Quelle che hanno resistito: Amazon la migliore
Al netto delle bolle finanziarie, il mercato azionario ha valorizzato sul lungo periodo le società che hanno saputo crescere grazie a un modello dai contorni più o meno precisi, comunque basato principalmente sulla pubblicità. Ne è un esempio chiaro Google, il motore di ricerca la cui quotazione nel 2004 aveva fatto ripartire le quotazioni hi-tech dopo lo scoppio della bolla internet. Valutato nove anni fa 27,2 miliardi di dollari, anche grazie a un meccanismo di asta che aveva frenato il peso delle banche nella determinazione del prezzo di collocamento, oggi la "grande G" capitalizza 341 miliardi, dodici volte il valore iniziale.

Ancora meglio hanno fatto i titoli più solidi, i grandi "reduci" della prima ondata dei titoli internet. Il sito di aste online per eccellenza, eBay, è stato quotato nel settembre '98, nel pieno della bolla internet, con una valutazione di 1,9 miliardi di dollari, oggi ne vale 65,7: il che vuol dire che un dollaro investito quindici anni fa in titoli eBay oggi si sarebbe trasformato in 34,5 dollari. E il valore di Yahoo!, il sito che inaugurò l'era dei portali internet, era pari a 848 milioni di dollari in fase di Ipo nel '96 diventati oggi quasi 30 miliardi, più o meno 35 volte tanto. Ma il campione di rendimento è senza dubbio Amazon: la libreria online diventata con il passare degli anni in sito di vendita di musica, ebook, elettronia di consumo, era valutato 562 milioni nel '97, mentre oggi il suo valore è lievitato a 163 miliardi: per capirci, un dollaro investito allora oggi varrebbe 290 dollari!

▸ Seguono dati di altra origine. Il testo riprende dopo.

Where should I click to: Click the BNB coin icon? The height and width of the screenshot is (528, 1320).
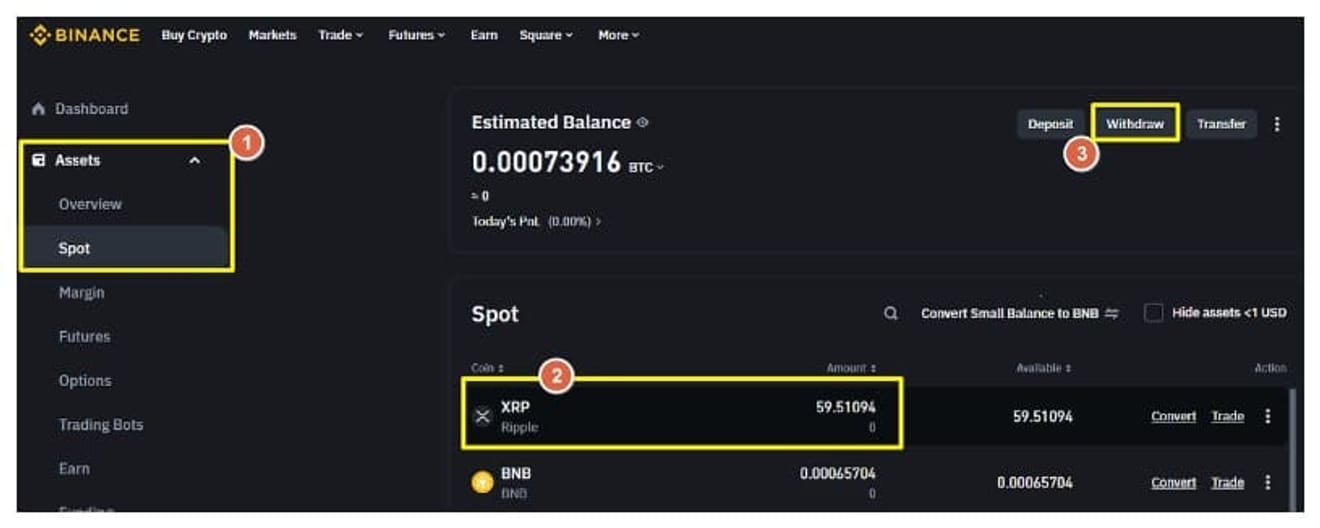483,483
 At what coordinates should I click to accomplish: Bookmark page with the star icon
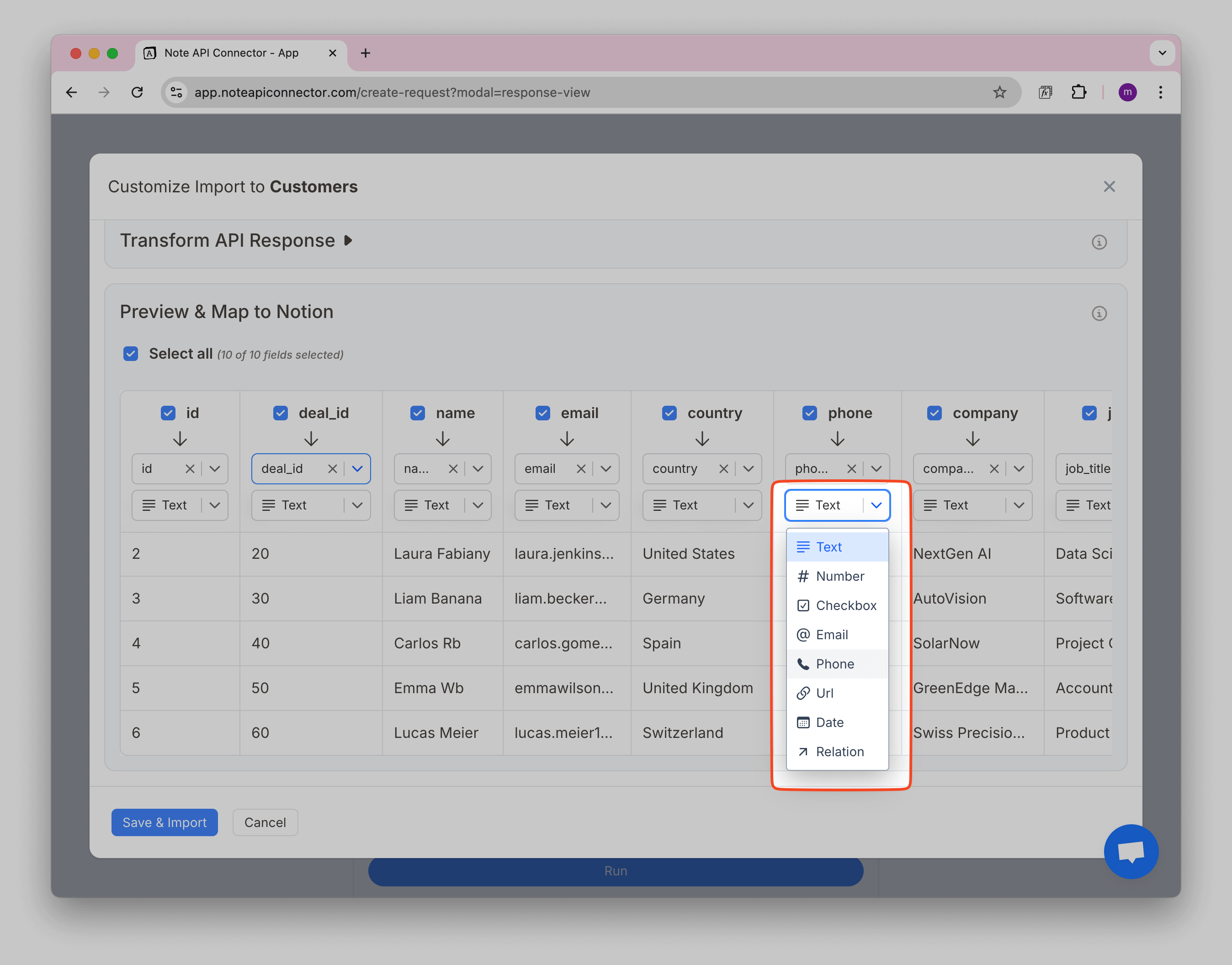[x=999, y=92]
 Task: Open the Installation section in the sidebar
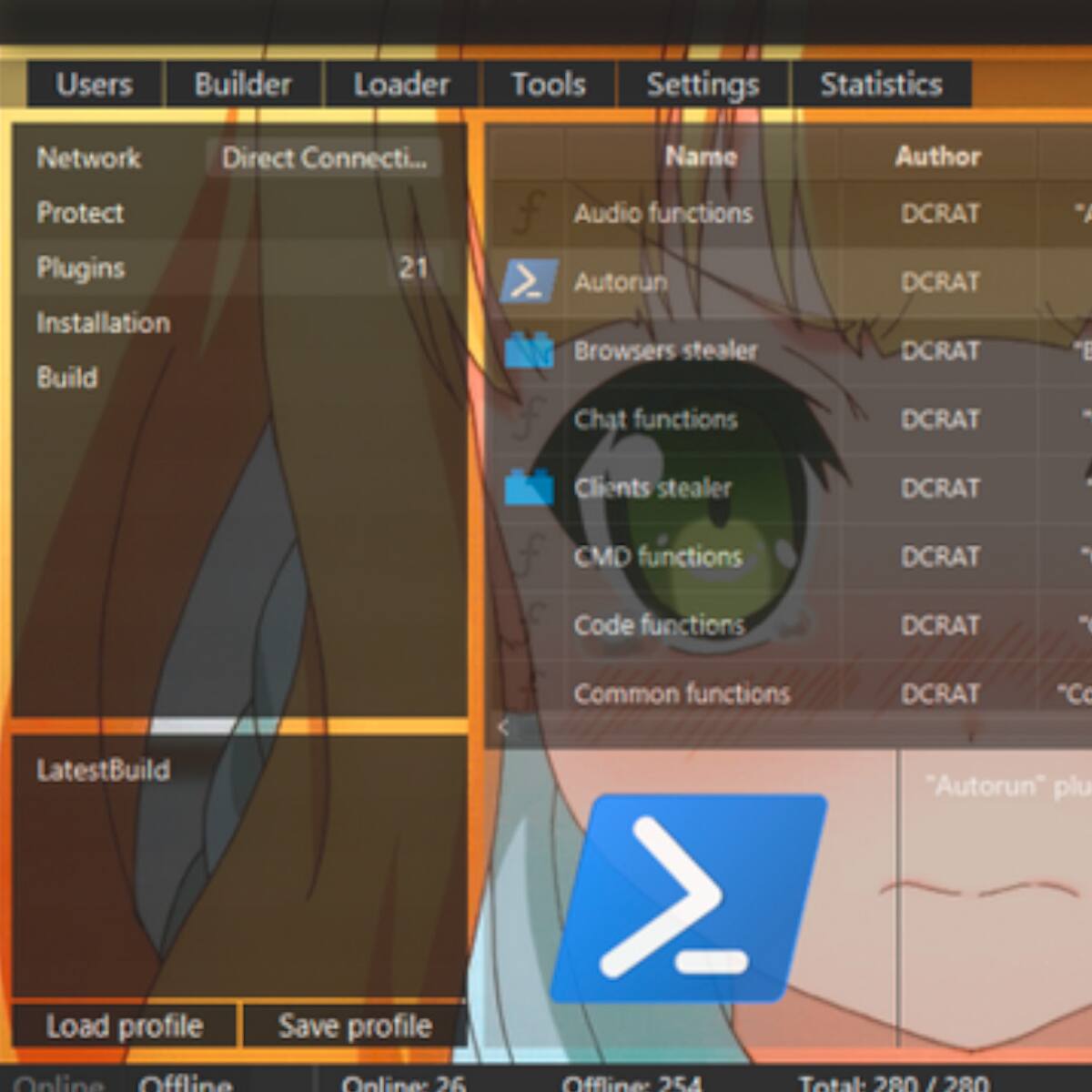[x=103, y=323]
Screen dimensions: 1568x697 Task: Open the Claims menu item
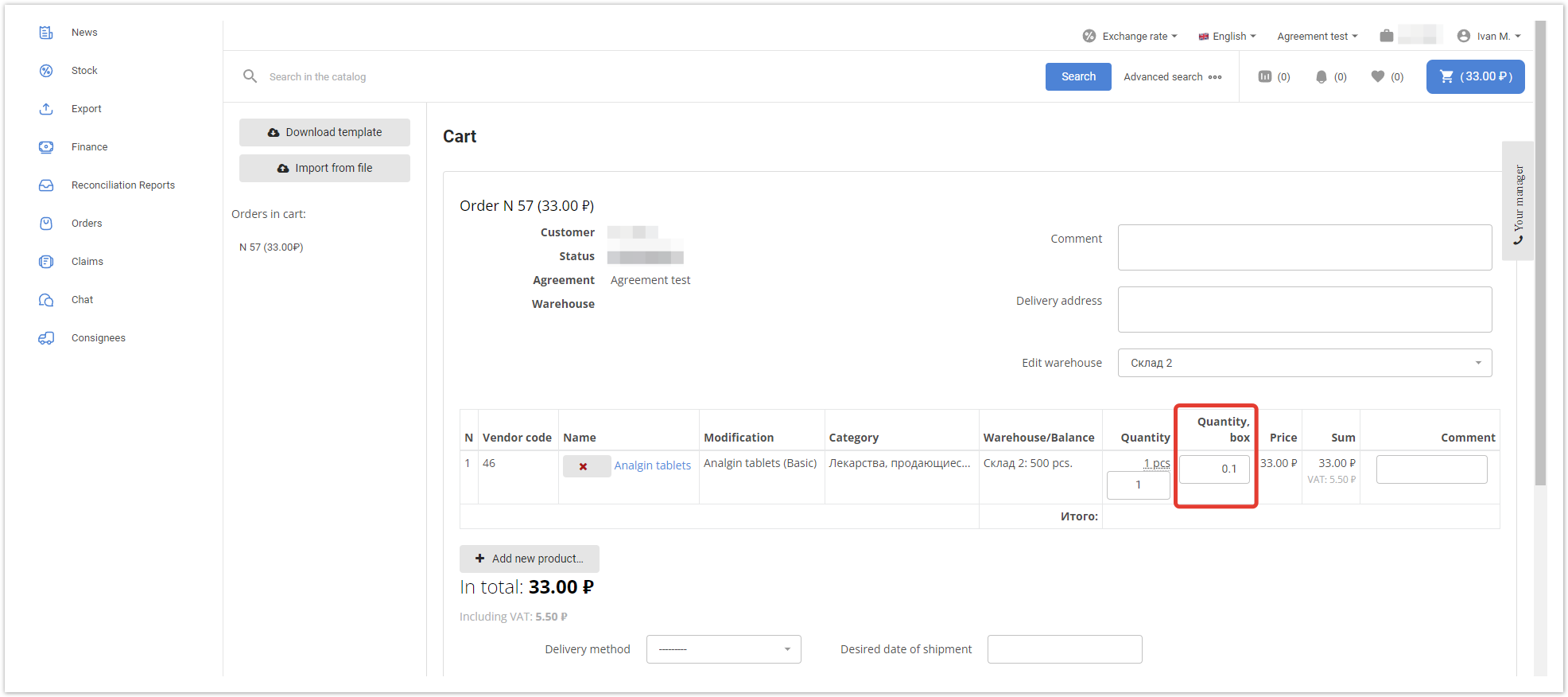click(87, 262)
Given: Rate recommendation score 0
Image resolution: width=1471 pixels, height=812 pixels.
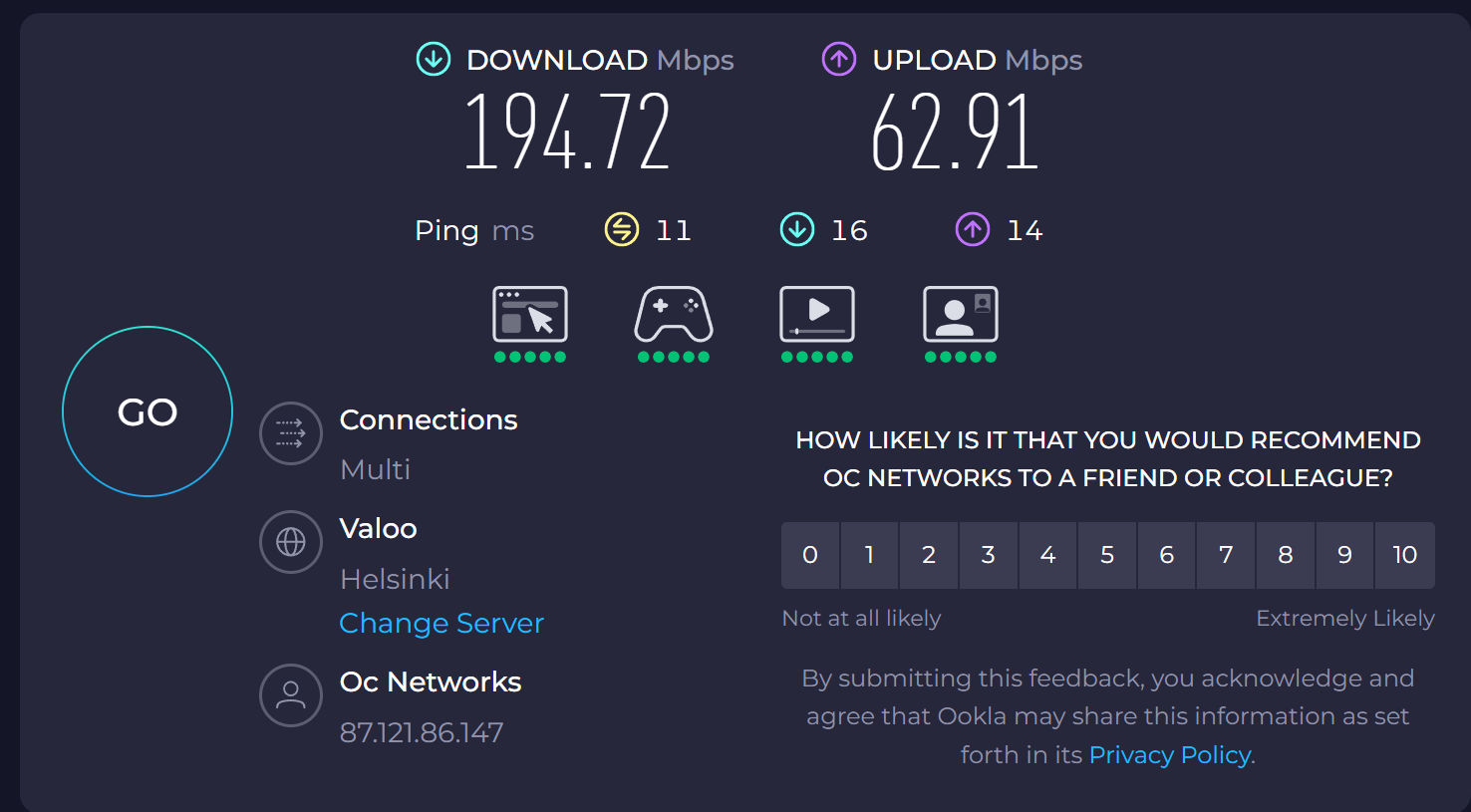Looking at the screenshot, I should tap(810, 555).
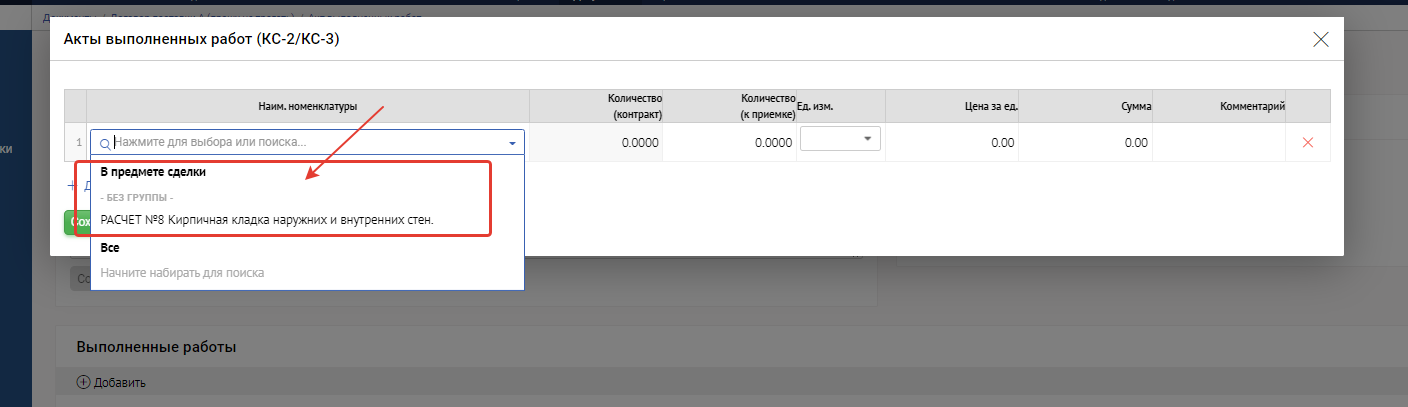This screenshot has height=407, width=1408.
Task: Click the Цена за ед. cell
Action: (951, 143)
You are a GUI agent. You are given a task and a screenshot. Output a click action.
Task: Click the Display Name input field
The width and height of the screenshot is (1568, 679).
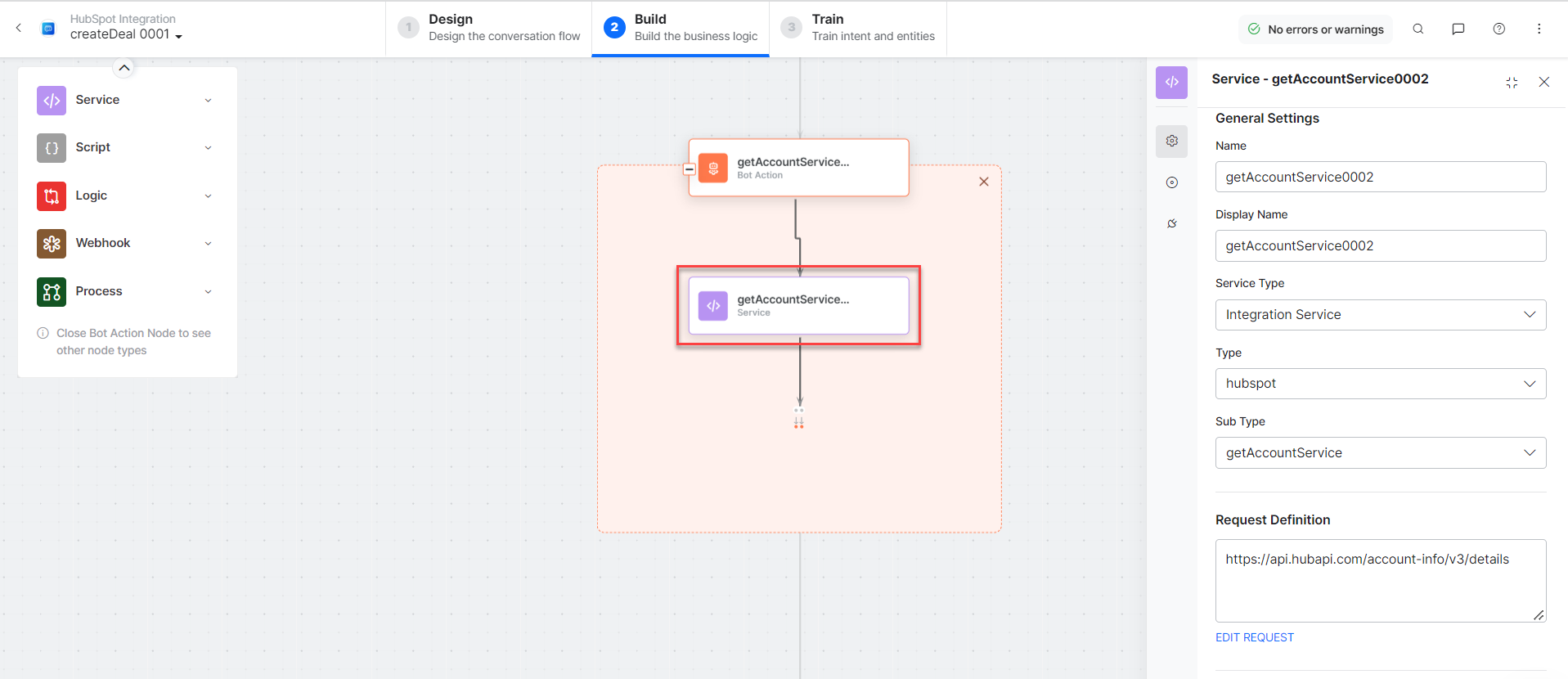(x=1380, y=245)
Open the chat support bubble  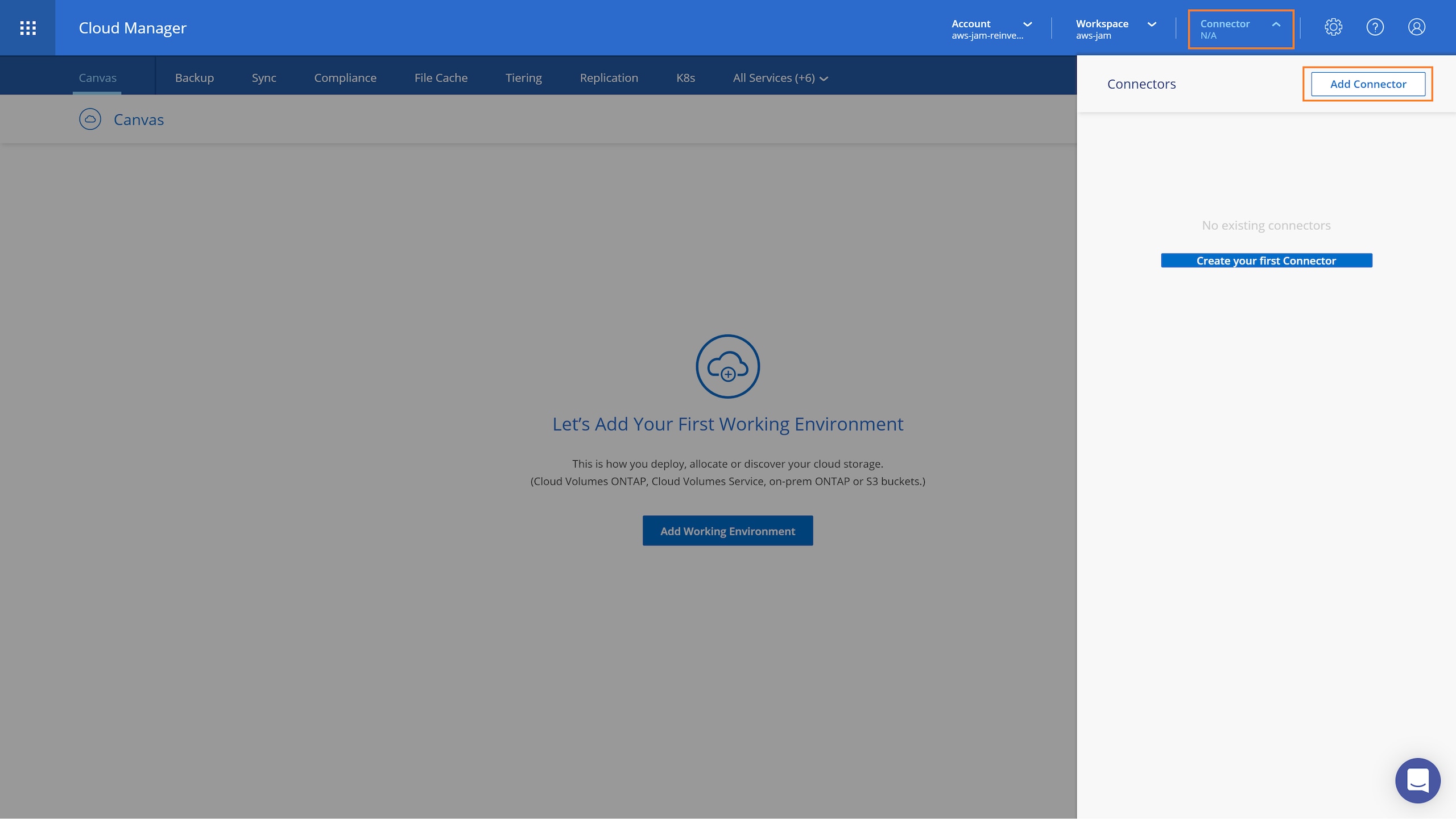(x=1417, y=780)
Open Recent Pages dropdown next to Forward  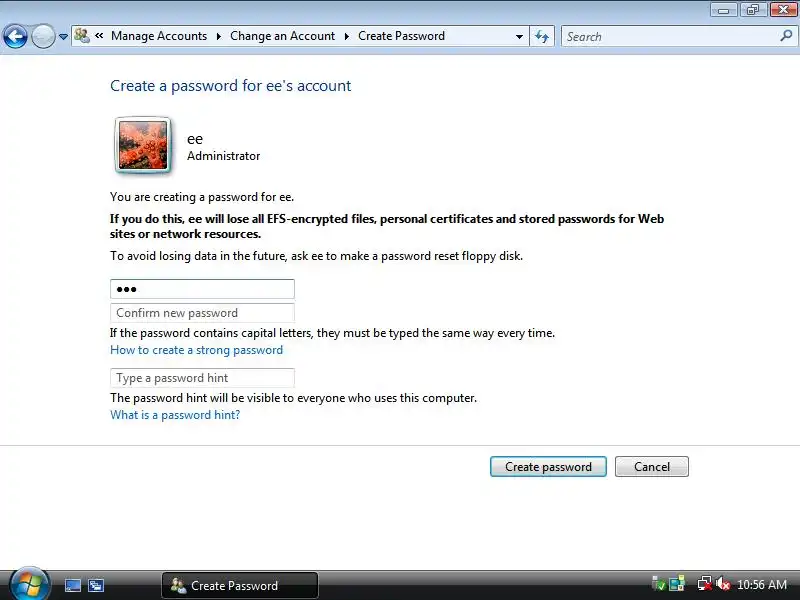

Il cimitero degli scomparsi
Se quelli che hanno saputo darsi un modello solido di business e di generazione del reddito sono riusciti a resistere, sono molti i titoli scomparsi del tutto. Perfino un segmento dedicato ai titoli tecnologici come il Nuovo Mercato di Piazza Affari è stato spazzato via, come tanti suoi omologhi europei che puntavano a diventare il Nasdaq continentale. Ci sono titoli assorbiti nelle fusioni, come America Online, confluito in quello che doveva essere il modello del web nell'integrazione con Time Warner. O come Geocities, una delle prime comunità virtuali confluita in Yahoo! e chiusa nel 2009. Ma sono tanti gli esempi di società le cui esistenze non sono state all'altezza delle promesse e che hanno dovuto gettare la spugna. Qualche esempio per tutti, anche se si tratta di nomi che oggi non dicono molto. Netscape è stato il collocamento che ha dato il via alla grande bolla .com: era il primo browser web, ma è stato surclassato da Internet Explorer di Microsoft che lo infilava in tutti i pc dotati di Windows ed è finito a gambe all'aria. Non si può dimenticare eToys, la cui capitalizzazione iniziale era superiore a quella del "gemello" fisico Toys "R" Us, ma con un fatturato che era un decimo: finì in bancarotta. Così come svanì nel Chapter 11 anche il sogno di Pets.com, che divenna un'icona degli eccessi dot.com: il sito dedicato agli animali domestici non aveva praticamente fatturato quando venne quotata, Wall Street lo valutò 220 milioni di dollari. Era il febbraio 2000, un anno dopo o poco più scoppiò la bolla.